CCTyper: Automatic detection and subtyping of CRISPR-Cas operons
https://typer.crispr.dk
MIT License
89 stars 16 forks source link

Add option to input GFF and protein FASTA, and output prot_ids #41

Closed pentamorfico closed 1 year ago

pentamorfico commented 1 year ago

Hi Jakob! Hope everything is going well!

I'm submitting a pull request to introduce an option for parsing both GFF and protein FASTA files. This option will be activated only when both file types are provided. At this stage, it has been tested exclusively with NCBI GFF files.
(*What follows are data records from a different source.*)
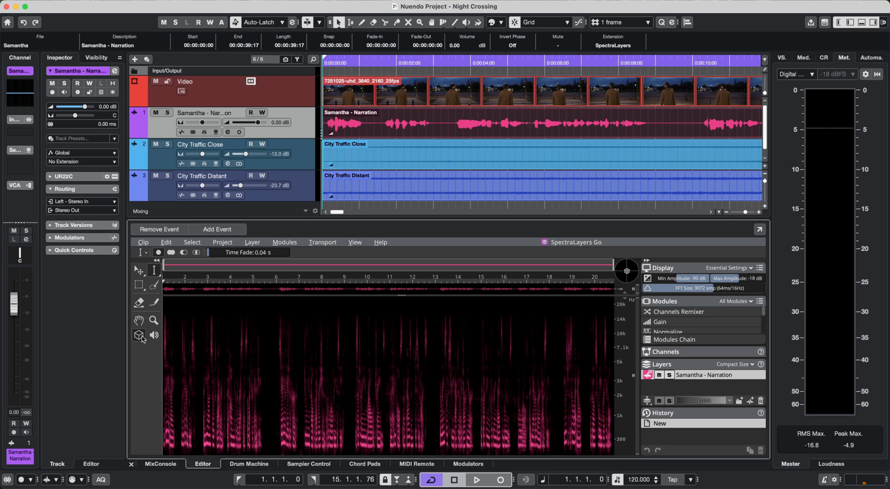Screen dimensions: 890x489
Task: Select the Hand pan tool in SpectraLayers
Action: pyautogui.click(x=139, y=320)
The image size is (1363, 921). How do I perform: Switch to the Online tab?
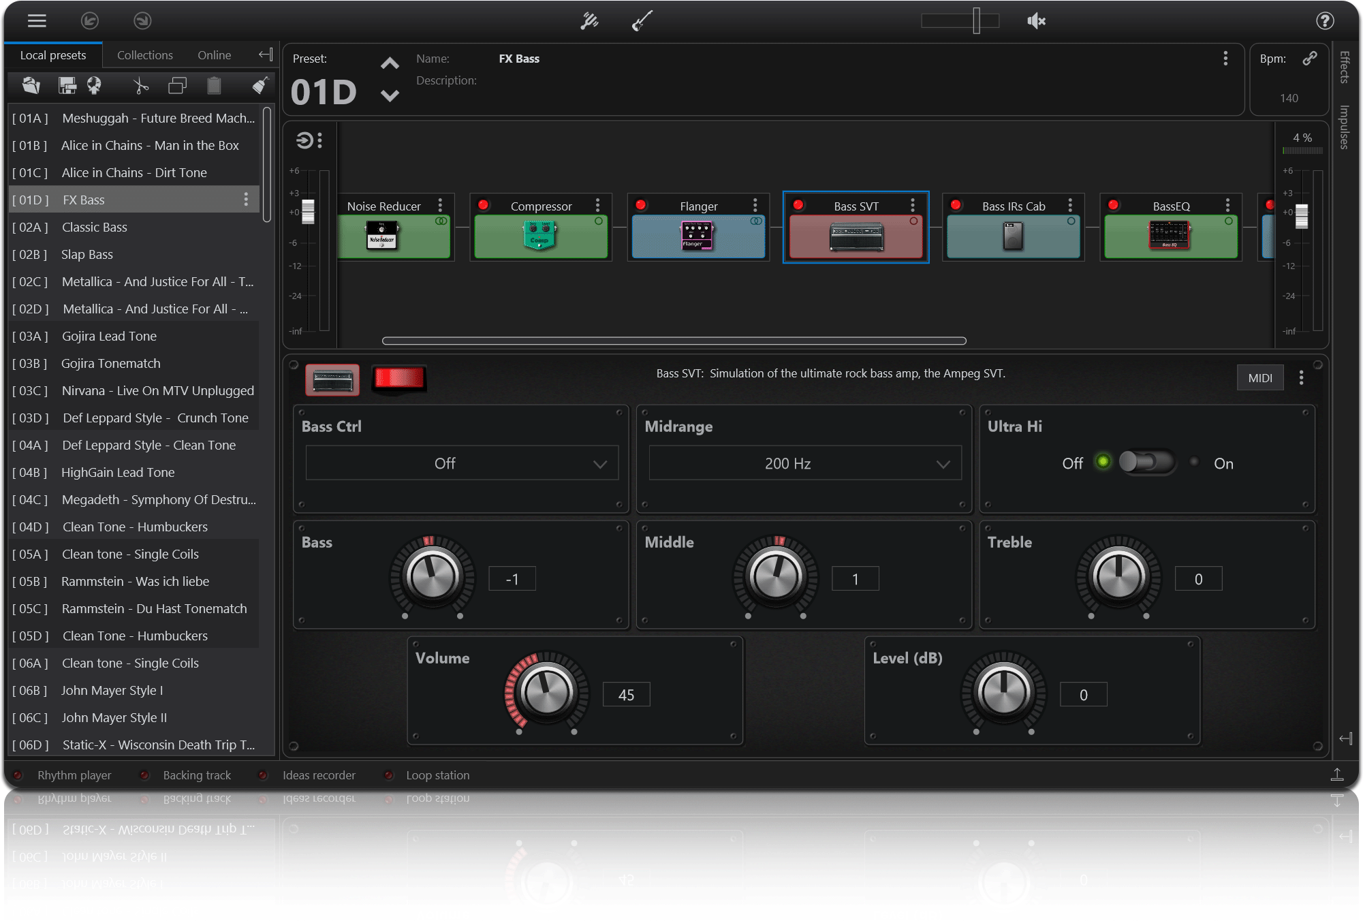[x=214, y=55]
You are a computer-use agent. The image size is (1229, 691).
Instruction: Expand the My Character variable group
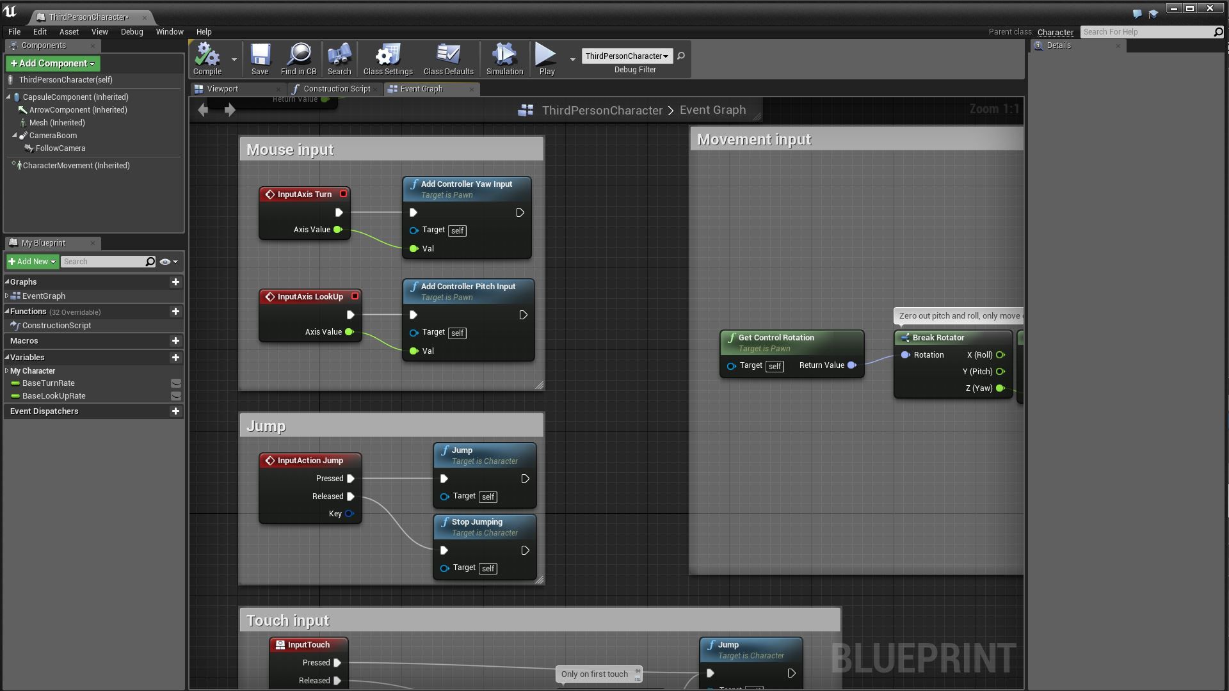[x=5, y=370]
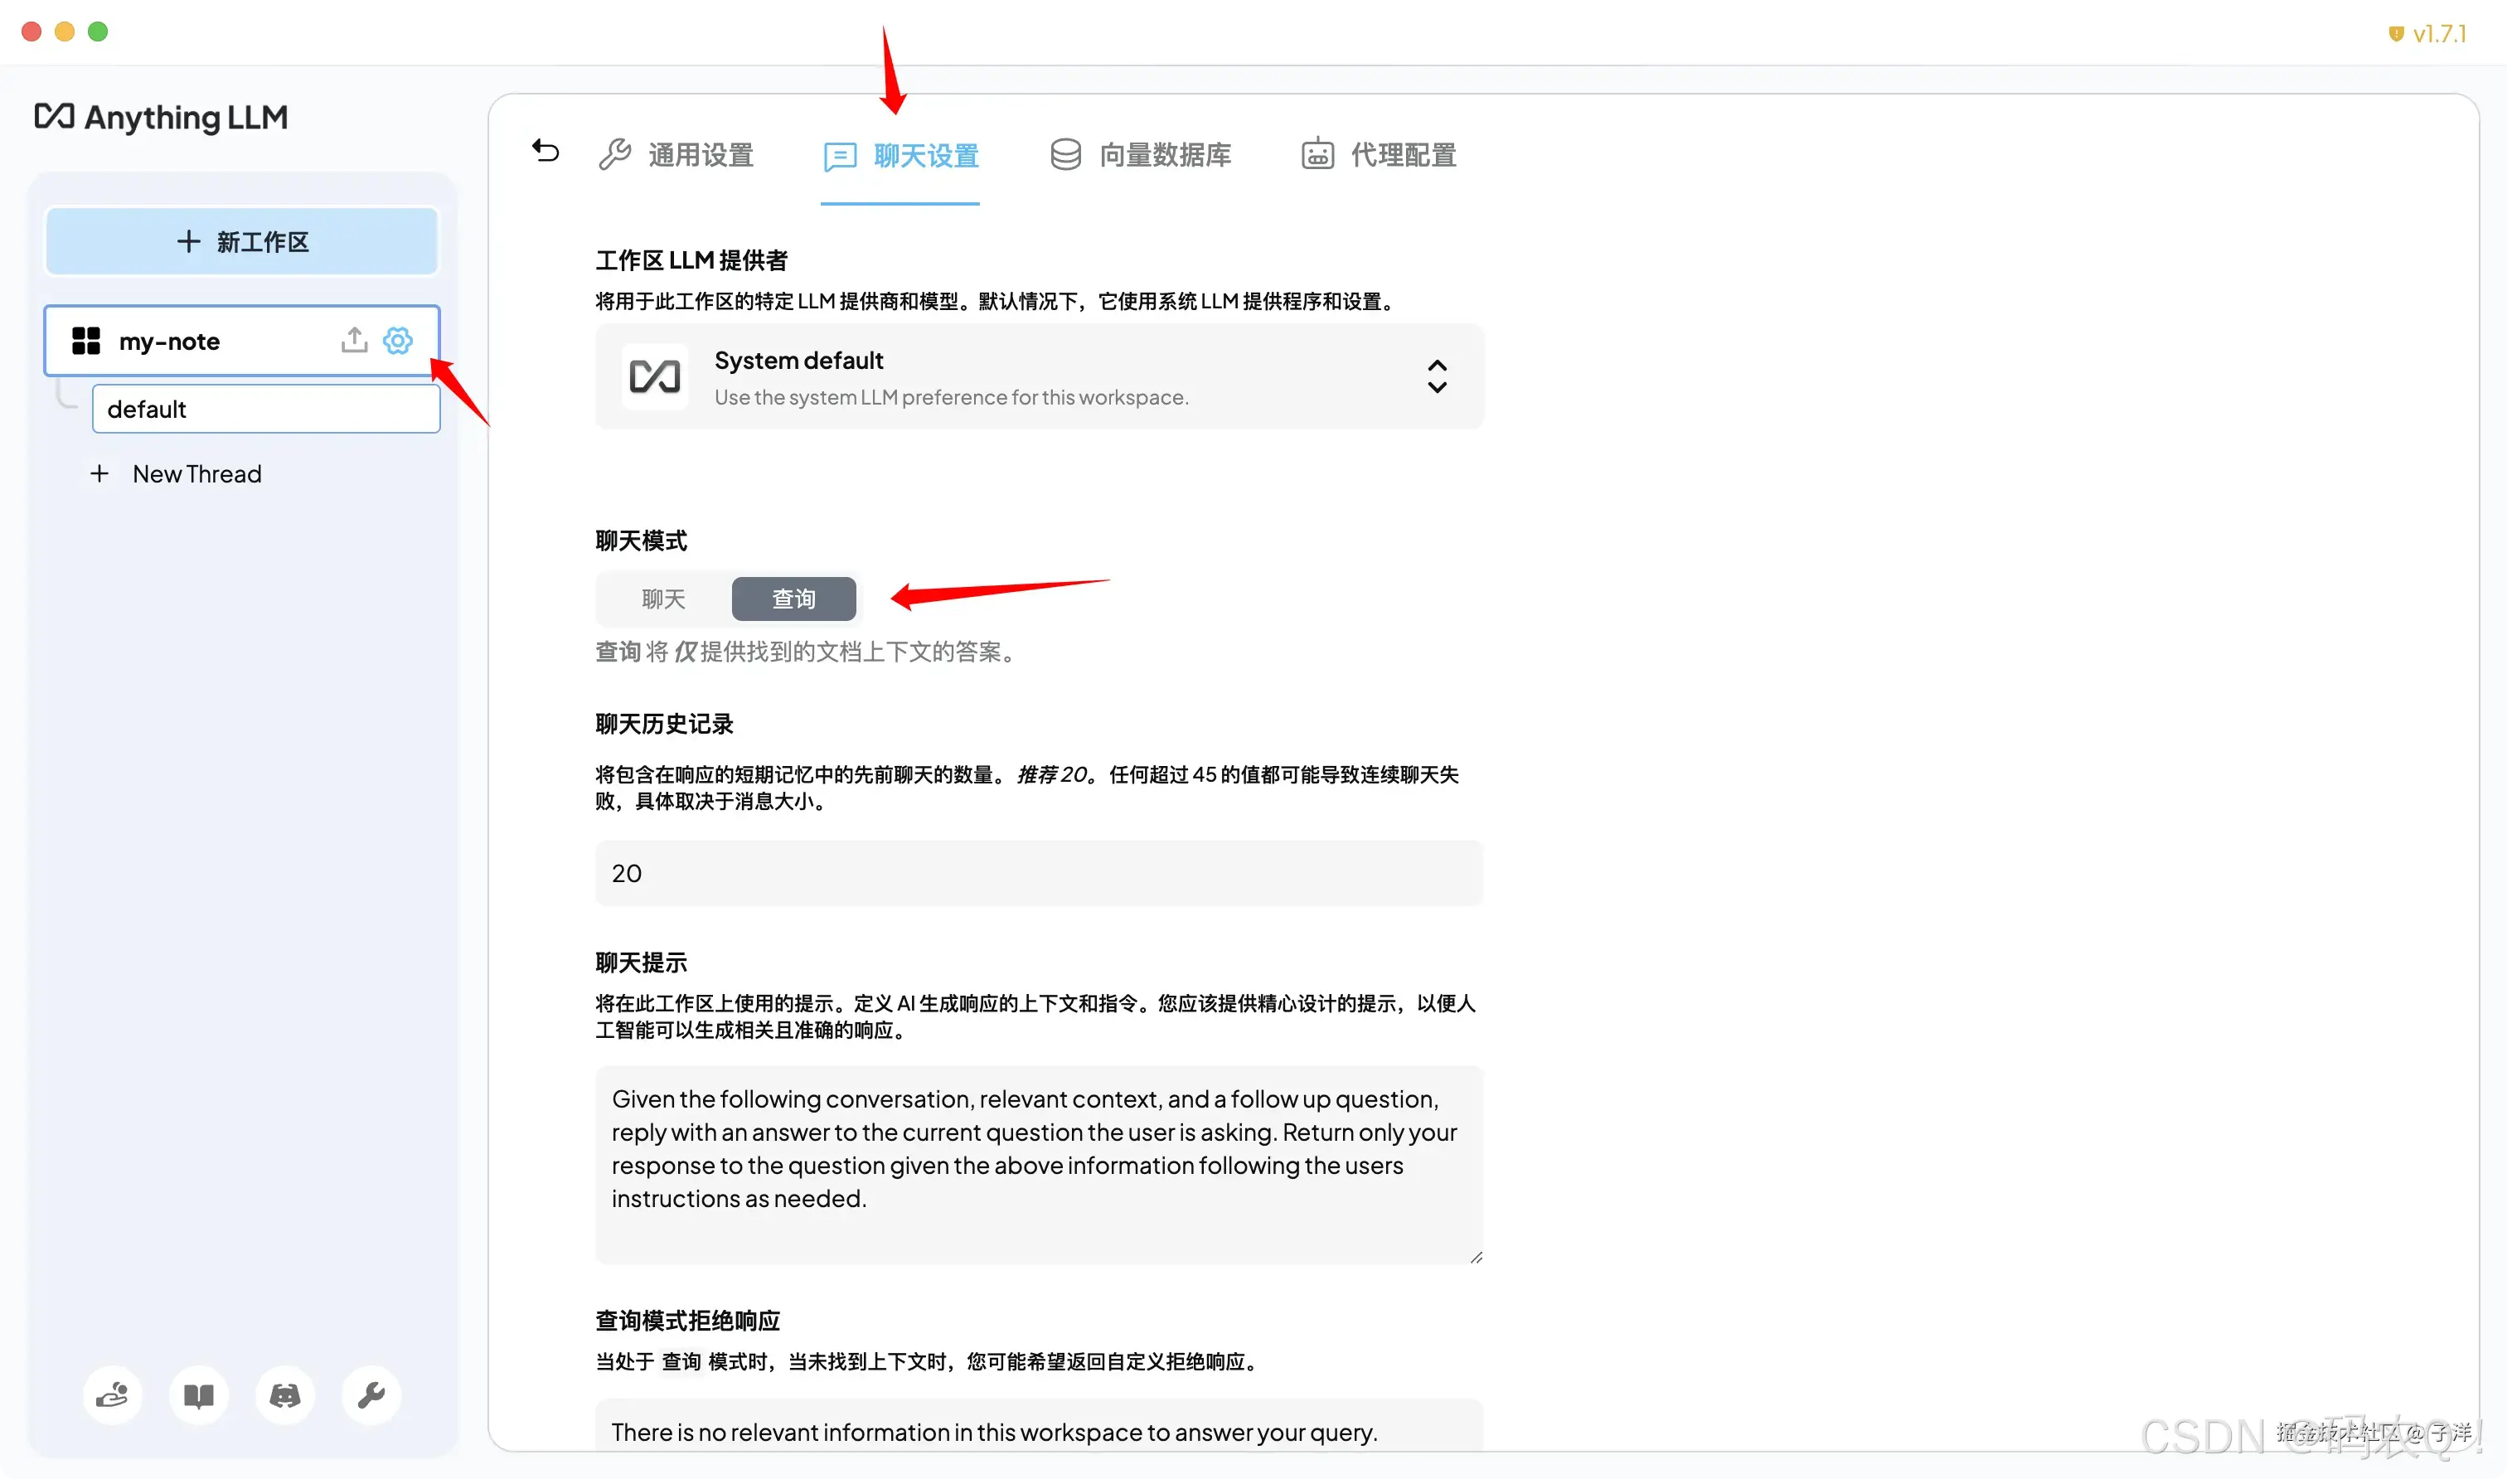Click the Anything LLM logo

[160, 117]
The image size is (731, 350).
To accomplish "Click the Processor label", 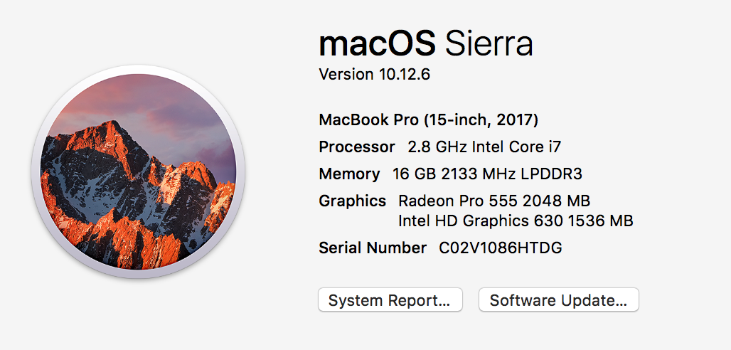I will (357, 147).
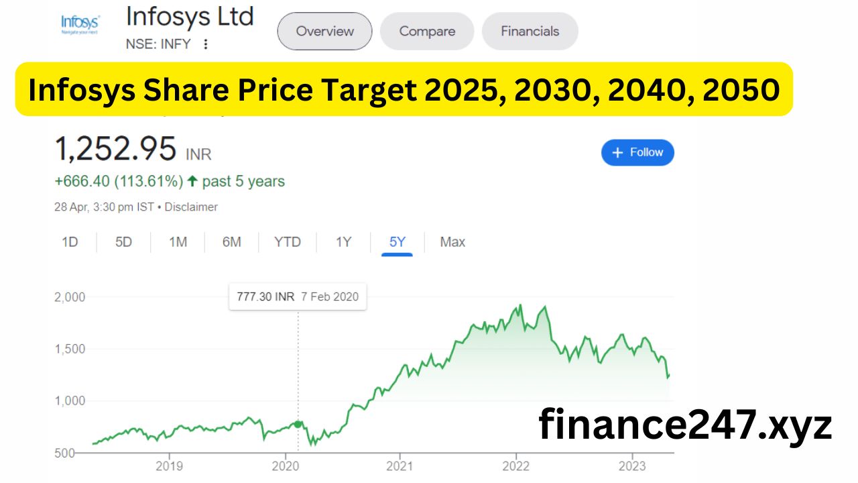Select the 1M time range
Image resolution: width=858 pixels, height=483 pixels.
pos(178,242)

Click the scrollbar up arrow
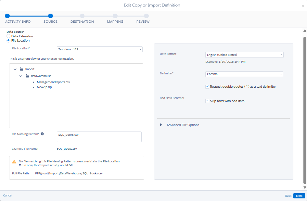(x=305, y=31)
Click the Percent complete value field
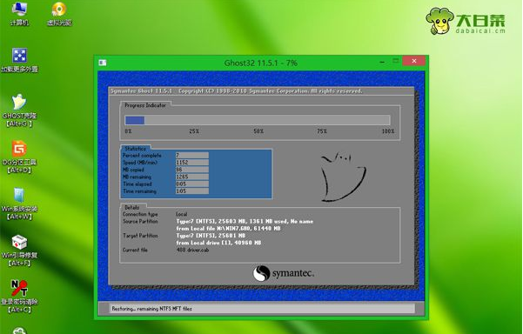This screenshot has width=523, height=334. pos(191,156)
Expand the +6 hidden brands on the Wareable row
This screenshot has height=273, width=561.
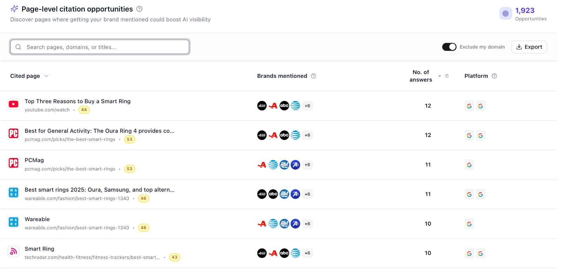307,223
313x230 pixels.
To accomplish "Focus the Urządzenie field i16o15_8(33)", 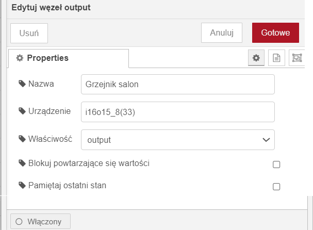I will 178,112.
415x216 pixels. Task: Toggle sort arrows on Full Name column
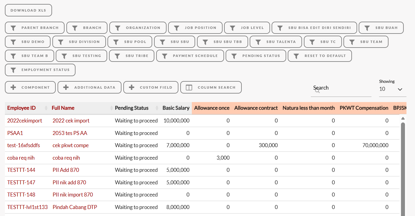click(111, 108)
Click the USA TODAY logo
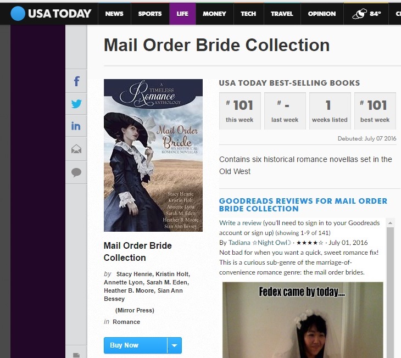 coord(51,14)
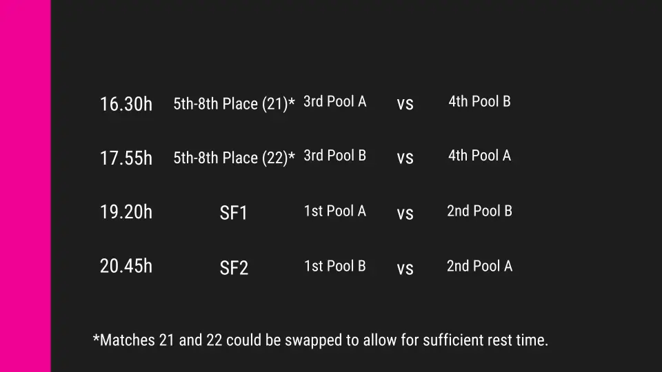Click the 19.20h time slot text

pyautogui.click(x=126, y=212)
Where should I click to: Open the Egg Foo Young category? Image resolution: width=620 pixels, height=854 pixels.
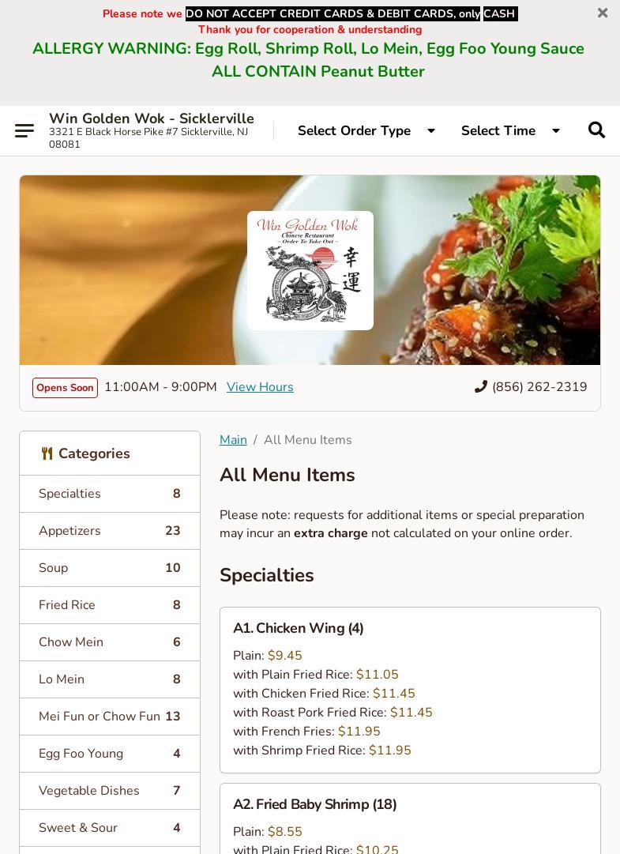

Further validation is required to ensure compatibility with GFF files from Prodigal, Prokka, and Bakta. Currently, the protein accession ID is sourced from the "protein_id" field within the NCBI GFF attributes, and restricted to the CDS feature types.

Moreover, I've updated the system to output protein IDs in the Cas output tabs, a functionality that was missing previously.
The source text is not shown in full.